Laytoncrest Ltd filed an application for the registration of TRENTON as a CTM for goods in Classes 7, 9 and 11 of the Nice Classification. Erico International Corp, the proprietor of the CTM LENTON, lodged an opposition against the application based on Article 8(1) of the regulation. The opposition was directed against the goods in Class 7. Laytoncrest did not file any observations. The Opposition Division of OHIM rejected the opposition on the grounds that there was no likelihood of confusion between the marks, despite the partial identity of the goods. 
Erico appealed, claiming that Laytoncrest had implicitly withdrawn its application and, due to its procedural inactivity, did not exist. The First Board of Appeal sent these claims to Laytoncrest. When the latter failed to respond within the prescribed period, the registry of the board contacted Laytoncrest's representative by telephone to confirm that it would not be filing observations (a fact which was confirmed by telephone).
Subsequently, the board held that on account of Laytoncrest's complete procedural inactivity during the opposition and appeal stages, the latter had implicitly withdrawn its CTM application under Article 44(1) of the regulation. On that basis, the decision of the Opposition Division was declared null and void, and Laytoncrest was ordered to pay the costs of the proceedings.

Laytoncrest appealed to the CFI, arguing that it had no duty to file observations. OHIM sided with Laytoncrest in this regard, against the First Board of Appeal.

First, the CFI held that only the applicant may withdraw a CTM application.

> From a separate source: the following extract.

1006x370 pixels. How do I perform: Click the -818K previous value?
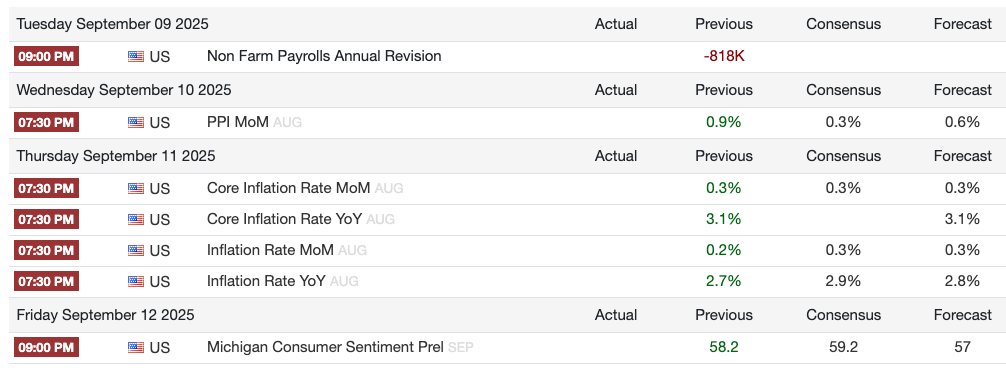tap(724, 56)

Article 44(1) of the regulation cannot be relied upon to infer the implicit withdrawal of a CTM application based solely on the fact that the applicant has taken no action during the opposition and appeal proceedings before OHIM. The CFI pointed out that the implicit withdrawal of the application applied to all the goods covered by the mark, even though the opposition was directed only against the goods in Class 7.
The CFI came to the conclusion that OHIM was bound to issue a decision under Rule 20(3) of Commission Regulation 2868/95, despite the inactivity of applicant. Likewise, the board was bound by Rule 50(1) of the regulation, which states that:

"[u]nless otherwise provided, the provisions relating to proceedings before the department which has made the decision against which the appeal is brought shall be applicable to appeal proceedings mutatis mutandis."

The CFI concluded that Laytoncrest's procedural inactivity during the opposition and appeal proceedings "could not be treated by the Board of Appeal as constituting a situation in which [Laytoncrest] had implicitly withdrawn its [CTM] application".
The decision offers welcome clarity - CTM applicants may ignore or downplay what they consider to be groundless oppositions during both the opposition and appeal stages.